2. Description of the Related Art
In recent years, efforts have been made to reduce the sizes of magnetic recording media while increasing their capacities. Accordingly, the relative speed between a magnetic read head and a magnetic recording medium during read operation has been decreasing. Under the circumstances, expectation to magnetoresistive heads which allow high outputs under the low relative speed has been increasing.
It has been reported that a multilayered film with a sandwich structure including a ferromagnetic layer, a nonmagnetic layer and a ferromagnetic layer successfully produces a high magnetoresistive effect, if the ferromagnetic layers are not anti-ferromagnetically coupled. Specifically, the nonmagnetic layer is referred to as a “spacer layer” or an “intermediate layer”, one of the ferromagnetic layer is referred to as a “pinned layer” or a “magnetization pinned layer”, and the other ferromagnetic layer is referred to as a “free layer” or a “magnetization free layer”. The magnetization of the pinned layer is fixed by applying an exchange biasing magnetic field. The magnetization of the free layer is reversed by an external magnetic field (or signal magnetic field). The magnetization reversal of the free layer changes the relative angle between the magnetization directions of the two ferromagnetic layers sandwiching the nonmagnetic layer between them, making it possible to produce a high magnetoresistive effect. The multilayered film of this type is called a “spin-valve”.
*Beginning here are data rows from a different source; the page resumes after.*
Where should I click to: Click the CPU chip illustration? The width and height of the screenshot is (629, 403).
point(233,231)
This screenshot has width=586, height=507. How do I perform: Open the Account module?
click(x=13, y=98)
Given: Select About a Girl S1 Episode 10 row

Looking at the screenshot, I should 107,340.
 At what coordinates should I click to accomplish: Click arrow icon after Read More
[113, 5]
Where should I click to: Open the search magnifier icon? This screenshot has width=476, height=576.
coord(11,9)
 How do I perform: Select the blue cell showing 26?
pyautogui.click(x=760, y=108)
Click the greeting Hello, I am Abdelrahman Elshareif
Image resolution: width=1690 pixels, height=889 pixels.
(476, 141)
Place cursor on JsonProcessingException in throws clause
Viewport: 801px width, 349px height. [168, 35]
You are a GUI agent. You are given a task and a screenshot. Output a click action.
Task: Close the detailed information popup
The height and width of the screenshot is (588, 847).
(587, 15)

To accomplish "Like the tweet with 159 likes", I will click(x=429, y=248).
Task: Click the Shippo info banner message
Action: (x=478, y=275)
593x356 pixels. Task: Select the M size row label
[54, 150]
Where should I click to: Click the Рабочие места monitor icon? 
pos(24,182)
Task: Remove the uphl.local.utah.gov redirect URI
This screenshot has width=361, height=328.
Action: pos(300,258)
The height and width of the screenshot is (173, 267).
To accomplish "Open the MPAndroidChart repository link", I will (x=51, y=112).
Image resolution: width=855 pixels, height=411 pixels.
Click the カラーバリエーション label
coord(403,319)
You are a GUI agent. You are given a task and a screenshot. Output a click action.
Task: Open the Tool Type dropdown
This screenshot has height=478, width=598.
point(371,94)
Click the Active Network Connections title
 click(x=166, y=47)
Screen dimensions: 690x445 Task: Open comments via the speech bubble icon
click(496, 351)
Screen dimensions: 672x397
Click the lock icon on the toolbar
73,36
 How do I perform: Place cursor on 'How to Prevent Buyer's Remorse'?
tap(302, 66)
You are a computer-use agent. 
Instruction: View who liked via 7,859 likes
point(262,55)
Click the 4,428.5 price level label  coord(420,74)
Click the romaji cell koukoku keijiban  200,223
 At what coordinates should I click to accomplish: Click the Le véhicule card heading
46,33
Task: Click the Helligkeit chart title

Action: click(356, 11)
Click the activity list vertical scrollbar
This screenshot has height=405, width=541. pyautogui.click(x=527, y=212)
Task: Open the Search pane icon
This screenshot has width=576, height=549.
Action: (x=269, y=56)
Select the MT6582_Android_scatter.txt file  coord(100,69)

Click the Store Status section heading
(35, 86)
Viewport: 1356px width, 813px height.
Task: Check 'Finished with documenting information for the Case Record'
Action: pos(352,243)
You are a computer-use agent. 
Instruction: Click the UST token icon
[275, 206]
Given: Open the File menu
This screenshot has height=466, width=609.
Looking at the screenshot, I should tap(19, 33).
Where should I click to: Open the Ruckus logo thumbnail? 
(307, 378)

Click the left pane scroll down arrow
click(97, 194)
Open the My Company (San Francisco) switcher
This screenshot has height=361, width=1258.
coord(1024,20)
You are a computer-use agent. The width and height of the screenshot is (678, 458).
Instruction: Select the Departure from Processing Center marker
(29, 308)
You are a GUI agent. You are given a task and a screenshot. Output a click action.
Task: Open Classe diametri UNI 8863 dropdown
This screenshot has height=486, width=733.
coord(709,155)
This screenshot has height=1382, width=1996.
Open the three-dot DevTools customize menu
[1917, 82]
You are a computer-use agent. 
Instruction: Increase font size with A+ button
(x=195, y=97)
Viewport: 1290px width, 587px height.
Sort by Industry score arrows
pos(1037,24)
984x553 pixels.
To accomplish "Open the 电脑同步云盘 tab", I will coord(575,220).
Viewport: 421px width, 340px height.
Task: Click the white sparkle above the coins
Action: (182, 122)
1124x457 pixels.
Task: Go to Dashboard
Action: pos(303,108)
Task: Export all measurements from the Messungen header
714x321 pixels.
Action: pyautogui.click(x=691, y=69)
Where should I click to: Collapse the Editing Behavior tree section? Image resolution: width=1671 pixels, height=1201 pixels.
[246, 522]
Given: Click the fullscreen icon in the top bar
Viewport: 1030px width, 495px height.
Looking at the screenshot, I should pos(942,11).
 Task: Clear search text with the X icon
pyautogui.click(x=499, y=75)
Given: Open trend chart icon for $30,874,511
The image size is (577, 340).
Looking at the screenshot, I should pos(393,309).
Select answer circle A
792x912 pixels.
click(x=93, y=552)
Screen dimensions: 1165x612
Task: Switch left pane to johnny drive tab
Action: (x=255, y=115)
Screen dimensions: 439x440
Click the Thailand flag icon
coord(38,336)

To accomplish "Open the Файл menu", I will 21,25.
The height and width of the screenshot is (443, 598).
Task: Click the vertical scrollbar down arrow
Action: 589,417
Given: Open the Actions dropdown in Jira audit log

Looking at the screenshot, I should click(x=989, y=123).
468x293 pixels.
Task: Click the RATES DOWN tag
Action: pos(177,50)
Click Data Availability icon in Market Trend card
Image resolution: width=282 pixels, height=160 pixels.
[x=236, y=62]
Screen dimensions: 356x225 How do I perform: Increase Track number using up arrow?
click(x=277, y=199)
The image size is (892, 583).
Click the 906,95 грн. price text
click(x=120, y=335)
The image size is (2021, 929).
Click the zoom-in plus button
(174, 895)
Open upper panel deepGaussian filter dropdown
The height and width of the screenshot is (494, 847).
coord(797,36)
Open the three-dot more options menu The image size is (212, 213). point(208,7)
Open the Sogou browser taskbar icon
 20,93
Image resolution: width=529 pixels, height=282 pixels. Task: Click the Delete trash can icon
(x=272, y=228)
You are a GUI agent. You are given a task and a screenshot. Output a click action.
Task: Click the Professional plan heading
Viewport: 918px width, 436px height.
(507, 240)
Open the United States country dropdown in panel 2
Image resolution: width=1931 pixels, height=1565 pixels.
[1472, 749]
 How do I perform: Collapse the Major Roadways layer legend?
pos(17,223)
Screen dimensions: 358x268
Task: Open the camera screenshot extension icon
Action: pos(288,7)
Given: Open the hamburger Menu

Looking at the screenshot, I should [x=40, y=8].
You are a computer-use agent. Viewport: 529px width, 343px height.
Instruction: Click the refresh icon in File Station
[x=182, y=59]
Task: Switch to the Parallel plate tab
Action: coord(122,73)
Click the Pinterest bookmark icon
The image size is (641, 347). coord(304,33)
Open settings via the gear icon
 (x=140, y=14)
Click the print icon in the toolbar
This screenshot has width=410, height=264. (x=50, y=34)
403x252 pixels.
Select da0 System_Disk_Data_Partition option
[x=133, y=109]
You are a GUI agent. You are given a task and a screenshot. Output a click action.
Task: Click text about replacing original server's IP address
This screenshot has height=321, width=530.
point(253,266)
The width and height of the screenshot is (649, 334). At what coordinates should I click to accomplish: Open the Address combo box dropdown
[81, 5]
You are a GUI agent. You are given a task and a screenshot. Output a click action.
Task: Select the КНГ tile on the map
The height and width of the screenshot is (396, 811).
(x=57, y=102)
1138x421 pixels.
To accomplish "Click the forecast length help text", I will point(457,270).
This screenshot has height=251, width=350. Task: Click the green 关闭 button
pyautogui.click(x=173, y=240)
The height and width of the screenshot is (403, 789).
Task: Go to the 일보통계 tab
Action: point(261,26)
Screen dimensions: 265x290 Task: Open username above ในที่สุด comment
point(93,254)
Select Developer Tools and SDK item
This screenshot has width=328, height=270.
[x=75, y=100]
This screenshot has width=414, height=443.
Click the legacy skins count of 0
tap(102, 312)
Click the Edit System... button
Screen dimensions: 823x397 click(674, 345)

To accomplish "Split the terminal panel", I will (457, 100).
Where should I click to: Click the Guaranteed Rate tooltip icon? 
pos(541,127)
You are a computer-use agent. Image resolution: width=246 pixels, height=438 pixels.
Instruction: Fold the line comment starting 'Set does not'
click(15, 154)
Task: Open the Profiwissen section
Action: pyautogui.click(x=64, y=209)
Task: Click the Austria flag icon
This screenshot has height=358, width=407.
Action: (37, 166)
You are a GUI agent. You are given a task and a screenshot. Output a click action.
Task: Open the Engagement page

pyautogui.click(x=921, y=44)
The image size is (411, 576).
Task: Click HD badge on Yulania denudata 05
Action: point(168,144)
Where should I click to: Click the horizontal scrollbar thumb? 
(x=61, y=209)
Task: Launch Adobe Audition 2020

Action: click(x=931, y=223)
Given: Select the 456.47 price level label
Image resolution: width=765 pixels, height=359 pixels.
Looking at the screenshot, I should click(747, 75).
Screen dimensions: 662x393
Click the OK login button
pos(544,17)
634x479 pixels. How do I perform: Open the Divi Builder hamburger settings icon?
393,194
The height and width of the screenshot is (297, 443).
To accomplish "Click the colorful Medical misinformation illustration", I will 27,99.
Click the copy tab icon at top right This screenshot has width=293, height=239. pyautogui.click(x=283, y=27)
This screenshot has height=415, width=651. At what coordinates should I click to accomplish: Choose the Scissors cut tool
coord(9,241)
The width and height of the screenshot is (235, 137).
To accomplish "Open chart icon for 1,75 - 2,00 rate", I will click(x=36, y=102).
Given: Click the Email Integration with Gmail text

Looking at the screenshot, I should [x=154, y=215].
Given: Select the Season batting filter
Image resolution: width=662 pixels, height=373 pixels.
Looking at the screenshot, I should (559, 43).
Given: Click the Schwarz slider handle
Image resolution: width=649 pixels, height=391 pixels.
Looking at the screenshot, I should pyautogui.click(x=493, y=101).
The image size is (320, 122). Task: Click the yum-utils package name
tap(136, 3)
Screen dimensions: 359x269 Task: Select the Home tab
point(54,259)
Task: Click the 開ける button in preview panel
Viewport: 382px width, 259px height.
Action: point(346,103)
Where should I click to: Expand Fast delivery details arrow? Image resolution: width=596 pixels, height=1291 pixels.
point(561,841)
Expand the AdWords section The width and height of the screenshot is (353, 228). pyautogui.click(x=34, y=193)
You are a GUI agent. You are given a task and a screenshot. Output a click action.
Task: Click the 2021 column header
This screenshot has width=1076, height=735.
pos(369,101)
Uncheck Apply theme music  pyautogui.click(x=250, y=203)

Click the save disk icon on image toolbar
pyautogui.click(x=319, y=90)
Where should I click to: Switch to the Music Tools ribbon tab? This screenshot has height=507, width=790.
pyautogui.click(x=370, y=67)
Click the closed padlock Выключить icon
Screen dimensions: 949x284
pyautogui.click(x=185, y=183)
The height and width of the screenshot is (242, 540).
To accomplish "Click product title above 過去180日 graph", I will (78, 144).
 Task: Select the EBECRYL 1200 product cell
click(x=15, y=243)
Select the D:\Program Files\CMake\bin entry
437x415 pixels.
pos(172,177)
Because the spin-valve can be saturated under a low magnetic field, it is suitable for a read head and has already been put into practical use. However, the magnetoresistive ratio of the spin-valve is limited to about 20%, and a higher magnetoresistive ratio has been required.
The spin-valve includes a CIP (Current-In-Plane) type in which a sense current is supplied in a direction parallel to the film plane and a CPP (Current-Perpendicular-to-Plane) type in which the sense current is supplied in a direction perpendicular to the film plane. The CPP type magnetoresistive element has been reported to exhibit a magnetoresistive ratio about ten times as high as that of the CIP type magnetoresistive element.
In the spin-valve structure, however, the total thickness of the spin-dependent layers is very small and the number of interfaces is also small. Accordingly, if a spin-valve with a structure employed in the conventional CIP type is supplied with a current in the direction perpendicular to the film plane, the element shows a low resistance and thus shows a low output absolute value. When such a spin-valve has a pinned layer and a free layer with a thickness of 5 nm, for example, the output absolute value AΔR for 1 μm2 becomes as small as about 0.5 mΩ μm2. Thus, it is important to increase outputs in order to put a CPP type magnetoresistive element using a spin-valve film to practical use. To achieve this, it is critical to increase the resistance value of a part of the magnetoresistive element which contributes to spin-dependent conduction, and to increase the resistance change. It is also important that the pinned layer and the free layer be made of a material excellent in bulk scattering and interface scattering.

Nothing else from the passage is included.